1. “In a facility-centric model, operations – such as HR, finance and IT – are consolidated into a specific facility (or group of facilities) typically in a low labor cost region, and/or in an area where there is great availability of particular skills

2. Some organisations elect an operating model that increases focus on specific processes or customers. These may be centers of excellence (e.g. finance and accounting-specific locations) or regional hubs that bring the delivery model closer to the customers they serve (e.g., language-specific customer service locations).

3. The outsourcing model is the most frequently used – an organisation simply enters into a contractual agreement wherein an external provider delivers the defined services.”

Each of the above models has its pros and cons, spurring the emergence of hybrid models that glean the best of all three models, while minimising the downsides. We start to see GBS arrangements centrally provided from one supplier’s location, chosen because of language affinity /low cost, and having process improvement as a key metric.

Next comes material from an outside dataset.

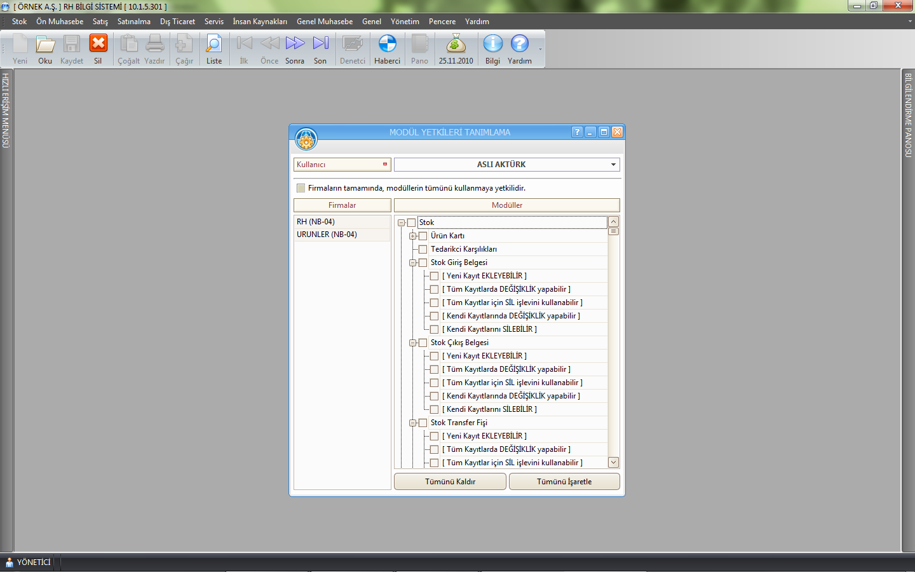Image resolution: width=915 pixels, height=572 pixels.
Task: Check the Tedarikci Karşılıkları checkbox
Action: pyautogui.click(x=423, y=249)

Developing a Governance Strategy for Global Business Services

Forming, executing and updating GBS strategies is a significant responsibility requiring a mix of skills that are unique but necessary to achieve the organisation’s goals. Executives are recognising the need to create more strategic global sourcing objectives, exercise more control over GBS decisions, drive more innovation from service providers and more tightly manage increasingly complex contracts.

PwC and HFS research strongly suggest that success is largely based on the degree to which these responsibilities, roles and processes are formalised within a specialized GBS governance team.

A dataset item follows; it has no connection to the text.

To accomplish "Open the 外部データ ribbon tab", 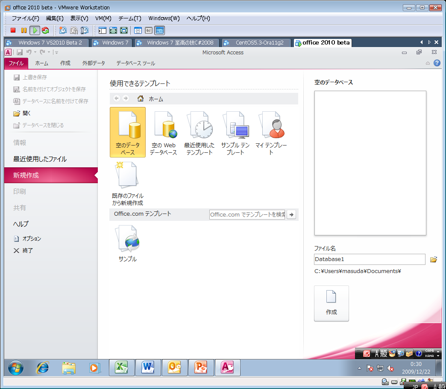I will tap(94, 63).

“While there is no one-size fits all global sourcing strategy, we believe there is a leading practice standard for a GBS governance team’s organisation design. This standard is based on the following fundamental principles, where governance organisations must:

  • Focus on aligning internal stakeholder strategies with the best global business services solution.
  • Drive for solutions, not standalone labour or technology services.
  • Purposely manage a broad portfolio of services to ensure the services are flexible and scalable.
  • Be centrally coordinated. • Have influence over all of the organisation’s global business services activities, applying consistent governance and rigour across all processes.
  • Manage results meticulously, with a performance-focused and continuous improvement culture.”

To effectively achieve their objectives, governance teams must perform the functions detailed in the diagram below:

“The two primary challenges for most governance organisations are:

1. Developing sophisticated, mature governance processes;

2. Aligning organisation models optimally to achieve their objectives while vesting the governance team with sufficient decision-making authority.

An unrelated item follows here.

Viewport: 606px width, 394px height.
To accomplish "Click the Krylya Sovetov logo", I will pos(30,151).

Most organisations have some form of governance and vendor management, even if it is informal. It may reside in the strategy, procurement, operations, project management or IT organisations – or possibly all of the above! With so many stakeholders managing a global business services strategy, it is not surprising that most organisations suffer from misalignment. The result is that many governance processes are never fully developed to achieve the greatest corporate outcomes. To be successful, each of the governance processes needs defined roles and responsibilities, tools and templates, and must be measured.”

The execution of businesses processes by service providers is commonly intertwined with their clients operations, often beyond the immediate contractual scope (e.g., a call centre canvassing customers for their client’s sales team, and feeding back information to their client’s product design team about previous product faults). For this to happen, goals must be aligned and the internal operations owner must be hands on. Equally, many governance processes require crossfunctional strategic decision-making. Therefore, governance teams should not be order takers for their internal stakeholders. Rather, they need to actively drive the discussion of alignment of initiatives to strategic objectives, enforce contractual requirements, proactively manage change and drive performance management. To do this, they must have the authority to act and drive collaborative discussion within the organization.